* **EXTRACT PROVIDED**
Smaller, independent collection agencies—particularly those collecting on behalf of local businesses, medical providers, or utility companies—are more likely to agree to pay-for-delete because they have fewer bureau relationship concerns and more flexibility in individual account resolution.

THE LETTER

A basic pay-for-delete letter communicates three things: an offer to pay a specific dollar amount, a conditional agreement that payment is contingent on deletion, and a request for the agreement in writing before any payment is made.

Draft framework:

"I am writing regarding account [account number] on my credit report. I am prepared to settle this account for [dollar amount or full balance]. This settlement is contingent on your written agreement to request removal of this account from all three credit bureau reports within [30] days of receipt of payment. Please confirm your agreement in writing before I submit payment. I will not submit payment without written confirmation of the deletion agreement."

Send the letter to the collection agency via certified mail with return receipt requested. This creates a paper trail confirming delivery and receipt date.

Receive written confirmation before paying. Do not pay first and assume the deletion will follow—once payment is made, the collection agency has no financial incentive to honor a verbal or email agreement.

After payment and the agreed removal period has passed, check all three credit reports to confirm deletion occurred. If the account has not been removed and the collection agency is unresponsive, escalate to the CFPB (Consumer Financial Protection Bureau) complaint portal, which often prompts resolution.

* **DATASET**
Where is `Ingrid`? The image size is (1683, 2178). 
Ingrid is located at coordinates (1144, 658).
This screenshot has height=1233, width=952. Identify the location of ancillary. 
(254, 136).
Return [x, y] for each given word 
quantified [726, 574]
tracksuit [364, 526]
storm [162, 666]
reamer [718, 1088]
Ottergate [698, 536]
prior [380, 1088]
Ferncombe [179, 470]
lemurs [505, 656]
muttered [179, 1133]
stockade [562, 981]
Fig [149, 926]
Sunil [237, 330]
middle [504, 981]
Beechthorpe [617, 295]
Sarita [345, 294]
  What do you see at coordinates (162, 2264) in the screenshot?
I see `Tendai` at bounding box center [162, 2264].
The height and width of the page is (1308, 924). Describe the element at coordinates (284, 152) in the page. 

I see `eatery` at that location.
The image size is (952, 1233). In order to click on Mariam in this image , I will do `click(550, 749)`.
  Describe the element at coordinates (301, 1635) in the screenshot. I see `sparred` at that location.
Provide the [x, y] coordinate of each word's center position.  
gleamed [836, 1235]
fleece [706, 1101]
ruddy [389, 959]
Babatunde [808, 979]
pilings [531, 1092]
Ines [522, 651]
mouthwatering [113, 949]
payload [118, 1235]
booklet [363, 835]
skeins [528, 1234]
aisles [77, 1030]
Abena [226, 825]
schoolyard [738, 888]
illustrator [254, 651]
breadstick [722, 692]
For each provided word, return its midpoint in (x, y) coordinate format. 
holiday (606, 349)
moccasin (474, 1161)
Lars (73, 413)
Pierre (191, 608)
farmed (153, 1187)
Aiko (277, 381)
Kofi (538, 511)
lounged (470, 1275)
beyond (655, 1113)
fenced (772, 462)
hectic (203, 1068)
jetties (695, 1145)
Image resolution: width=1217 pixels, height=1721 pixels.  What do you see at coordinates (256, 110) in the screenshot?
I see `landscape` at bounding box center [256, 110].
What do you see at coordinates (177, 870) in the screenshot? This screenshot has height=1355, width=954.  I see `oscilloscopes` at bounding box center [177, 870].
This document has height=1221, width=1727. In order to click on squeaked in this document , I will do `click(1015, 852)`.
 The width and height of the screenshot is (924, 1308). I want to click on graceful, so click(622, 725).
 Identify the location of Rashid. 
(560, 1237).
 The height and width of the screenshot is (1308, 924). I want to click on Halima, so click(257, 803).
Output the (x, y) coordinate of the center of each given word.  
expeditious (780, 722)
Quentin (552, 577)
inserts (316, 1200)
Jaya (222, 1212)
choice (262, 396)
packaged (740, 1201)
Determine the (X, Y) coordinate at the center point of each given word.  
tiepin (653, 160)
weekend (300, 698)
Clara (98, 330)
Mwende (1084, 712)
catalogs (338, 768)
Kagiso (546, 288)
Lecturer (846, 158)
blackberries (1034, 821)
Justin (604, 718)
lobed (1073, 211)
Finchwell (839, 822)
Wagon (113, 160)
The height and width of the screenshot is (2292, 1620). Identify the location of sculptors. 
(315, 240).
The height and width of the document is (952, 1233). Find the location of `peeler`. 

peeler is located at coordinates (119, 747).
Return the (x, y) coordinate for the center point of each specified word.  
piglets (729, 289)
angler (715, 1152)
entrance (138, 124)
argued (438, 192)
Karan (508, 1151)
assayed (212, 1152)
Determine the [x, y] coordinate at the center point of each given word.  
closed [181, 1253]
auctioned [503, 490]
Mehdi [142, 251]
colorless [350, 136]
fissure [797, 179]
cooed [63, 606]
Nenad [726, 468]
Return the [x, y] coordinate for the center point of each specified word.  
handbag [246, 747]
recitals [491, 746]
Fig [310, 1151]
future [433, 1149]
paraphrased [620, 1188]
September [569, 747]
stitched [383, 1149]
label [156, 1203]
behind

* **WORK REQUEST 1**
From the passage on pay-for-delete letters, list the three things a basic pay-for-delete letter communicates.
* **WORK REQUEST 2**
Pick up the passage on pay-for-delete letters after its last sentence and keep writing.

* **REPLY 1**
- An offer to pay a specific dollar amount
- A conditional agreement that payment is contingent on deletion
- A request for the agreement in writing before any payment is made

* **REPLY 2**
GOODWILL DELETION LETTERS

For a slightly different scenario—a collection or negative mark from a creditor you had a long positive relationship with, resulting from an isolated hardship—a goodwill deletion letter asks the original creditor (not a collection agency) to remove the negative mark as an act of goodwill.

The goodwill letter works best when:

- The negative item was a single, isolated occurrence - The account has since been brought current or paid

- You have a history of on-time payments before and after the incident

- You can explain the hardship (job loss, medical emergency, family crisis) concisely

Original creditors have authority to request deletion of their own accurately reported information—and unlike collection agencies, they have an ongoing customer relationship incentive to maintain. A mortgage servicer who has had a customer with 10 years of perfect payments who missed one payment during a hardship has some motivation to preserve the relationship.

The goodwill letter does not guarantee success. For accounts at major credit card issuers with automated systems, the response is often a form letter decline. For smaller institutions, local lenders, or relationships where a human reviews the request, results are more variable.

STATUTE OF LIMITATIONS vs. CREDIT REPORTING WINDOW

One critical distinction when dealing with old collections: the statute of limitations on debt collection (the period during which a creditor or collector can sue to collect the debt) is separate from the credit reporting window (seven years from the original delinquency date, during which the account can appear on the credit report).

In many states, the statute of limitations is 3 to 6 years—shorter than the 7-year reporting window. A collection that is too old to be legally enforced in court may still appear on the credit report for the full 7-year period.

Making a payment on a very old debt can reset the statute of limitations in some states—restarting the legal collection period. For debts approaching or past the statute of limitations, consult with a consumer law attorney before making any payment or acknowledging the debt in writing.

The credit reporting window cannot be extended—the 7-year clock runs from the original delinquency date regardless of payments, collection transfers, or acknowledgments. Any collection agency that claims they can "re-age" a debt (restart the 7-year clock) is violating the FCRA and that violation is reportable to the CFPB and actionable in court.